Today I'm thinking about how calm and peaceful it is here. We had a quiet Thanksgiving, just H, our two sons, and me. The food was delicious, H did the cooking and I tackled the clean up. Yesterday there was more cleaning, just housework, and today we're resting quietly.

In typical cptsd fashion, what do I see creeping up on the horizon but worry! Argh. What will the next loop of this journey be? I feel it waiting in the wings.

I know one thing for sure - I have wasted a lot of time thinking about others and giving them space in my head. What do they think, how do they perceive me? And, I'm embarrassed to admit, I've sometimes felt like I had something to teach others. Now I know I have a lot to share, and a lot of personal insight. Sometimes if someone asks, and if I share, they may get something out of it. That's not what I'm talking about here. I mean in the past, I've been a bit of a know it all. This was a defense mechanism, one way to keep myself safe and part of feeling like I had to manage others around me. I'm refocusing on learning from others when I can, and less on what I can say. More input, less output. ;)

So I'm committing (again!  :whistling:) to focusing on the only person I can change - me - and on being a blessing wherever I'm invited. I'm committing to sending out eviction notices to all the unhealthy voices and all the opportunistic tenants I've mistakenly allowed to remain in my thoughts. The focus is on me if I want change in my life.

sanmagic7

i love those kinds of eviction notices, sweetie.  really cool.

i've done the know-it-all route - still do at times.  i heard this a while ago, and want to make an effort to remember it more often - you can't learn anything when you're talking.  actually, i can't say it's always true.  often, by sharing, i do learn something, like i'm hearing it thru another person or i get a new perspective when i see it in black and white.

so, i think it can go both ways.  often i've had 'aha' moments when writing to someone else on the forum.  it can be tricky.  i think it makes a difference where my intent and focus are.  our minds can play tricks on us when we're least expecting it.

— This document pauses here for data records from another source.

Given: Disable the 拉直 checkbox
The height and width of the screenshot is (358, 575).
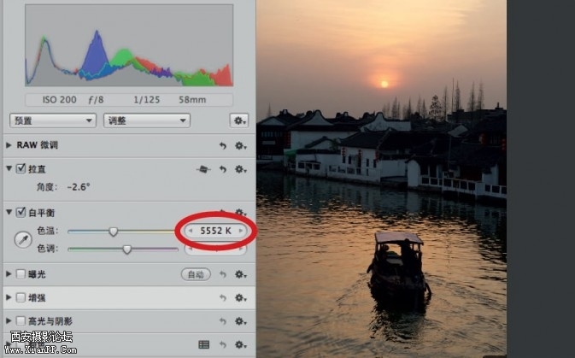Looking at the screenshot, I should (x=21, y=169).
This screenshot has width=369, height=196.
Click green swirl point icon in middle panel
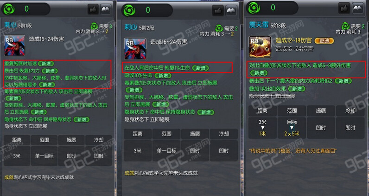point(130,10)
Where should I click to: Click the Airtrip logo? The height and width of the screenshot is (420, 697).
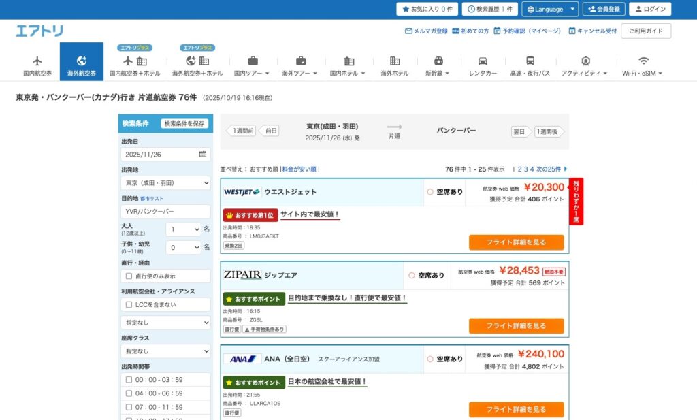(x=39, y=31)
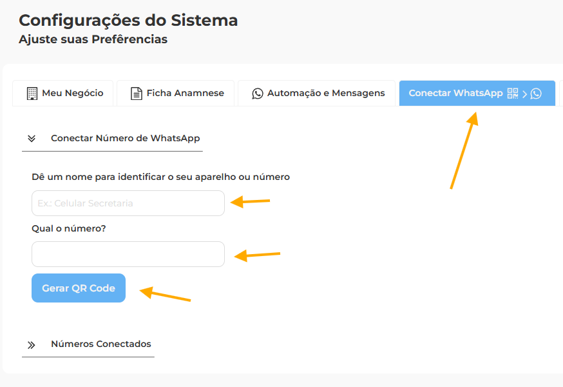This screenshot has height=387, width=563.
Task: Click the empty phone number input field
Action: click(x=128, y=254)
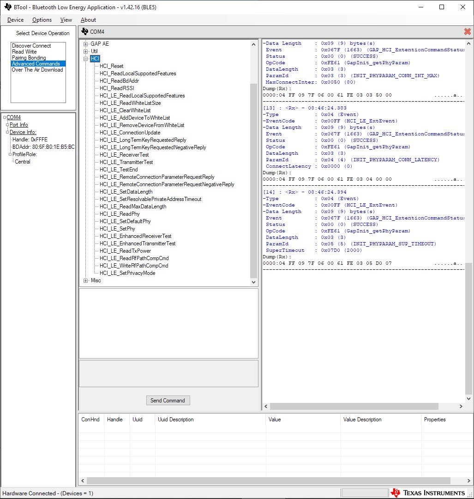Open the Device menu
Image resolution: width=474 pixels, height=499 pixels.
[15, 20]
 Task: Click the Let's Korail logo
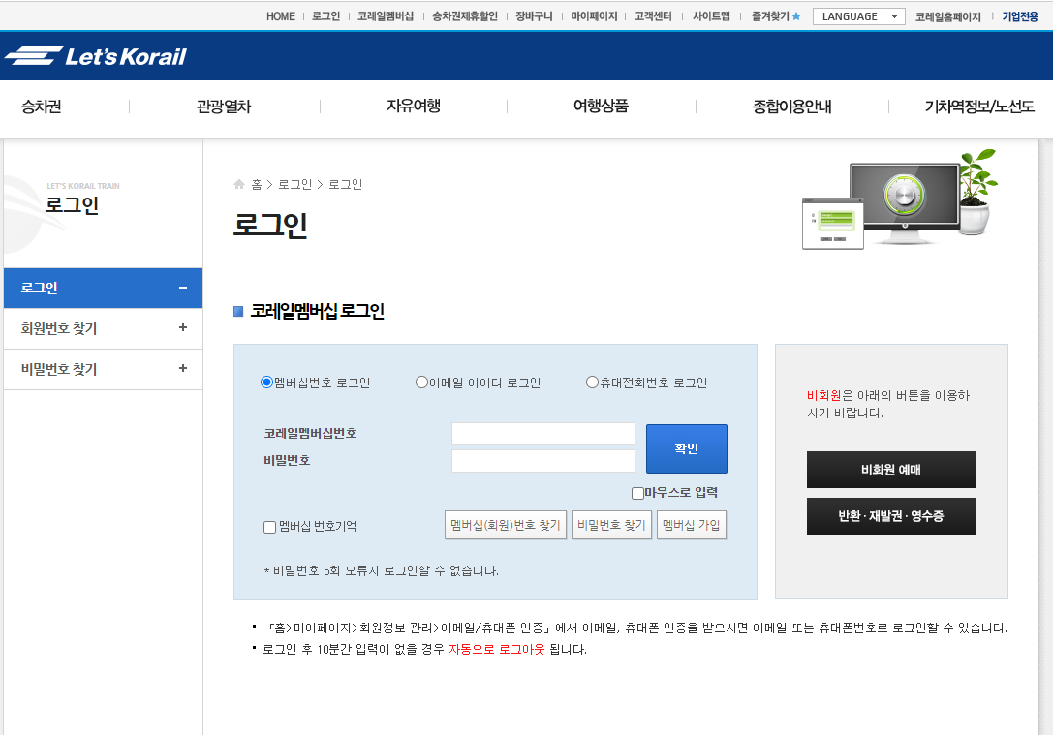(97, 55)
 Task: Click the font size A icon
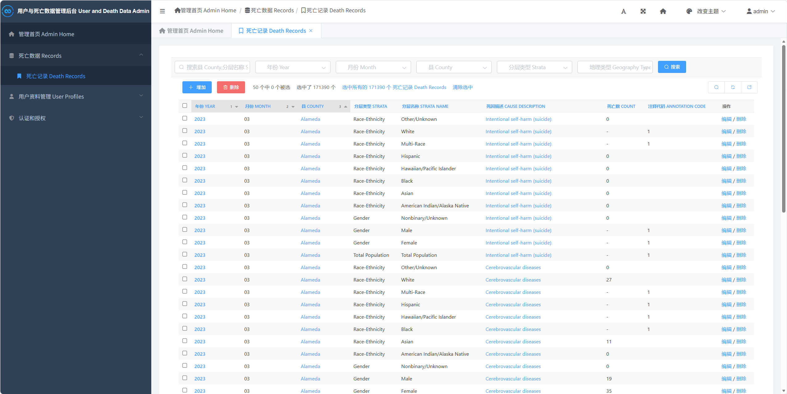(x=623, y=11)
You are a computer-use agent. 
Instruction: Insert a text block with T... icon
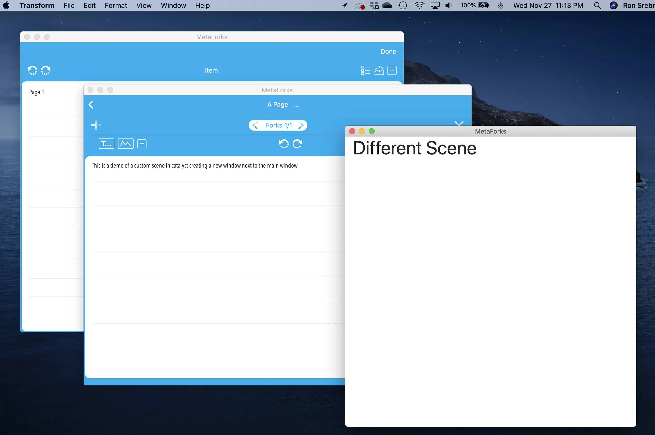tap(106, 144)
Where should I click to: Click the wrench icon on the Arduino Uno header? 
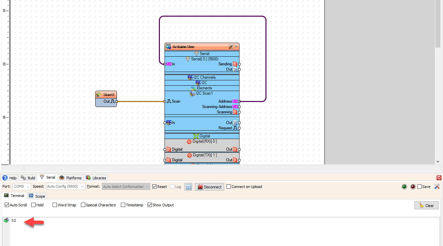pos(231,47)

but, i love your new attitude, 3r.  you go, girl.  see, just by writing what you wrote got me thinking about me and what i've often done.  you made a difference for me.   thank you for sharing.  love and hugs.

Three Roses


Blueberry

Sounds like two huge steps in a short while! :cheer: :cheer: :cheer: You go, girl!

Three Roses

Thanks, BB!
***

Well, didn't I just call THAT one! H is moody, sulking. I tell myself it has nothing to do with me. If he has an issue he has a voice, let him use it. I was indoctrinated into taking care of moody men from before I could speak, it's a tough habit to break. But I'm not going to try anymore to try and control the outcome of situations, and I'm not going to try to manage people's moods for them just to feel safe.

sanmagic7

good for you, sweet 3r.  it really can be tough to change these patterns we're so used to doing automatically, but it sounds like your mindfulness is taking over and you're accomplishing your goal.  way to go.    :applause:

Wattlebird

It's very difficult not to react in the same learnt behaviours automatically so
Well done indeed  :cheer:

Deep Blue

Good job writing that down 3R! Now you can look at it and use it as a reminder to put the things that you CAN control first  :hug:

Blueberry

Quote from: Wattlebird on November 25, 2018, 01:18:48 PM
It's very difficult not to react in the same learnt behaviours automatically so
Well done indeed  :cheer:

:yeahthat:

Wow 3R! You're working hard and it's showing :cheer: :cheer: :hug:

Sceal

 :cheer:
Brave and important desicion that you've made there, Three Roses! Your H most certainly has a voice he can use if he is upset about something. You shouldn't have to walk around on eggshells because he's in a mood.  :hug: , if that is okay?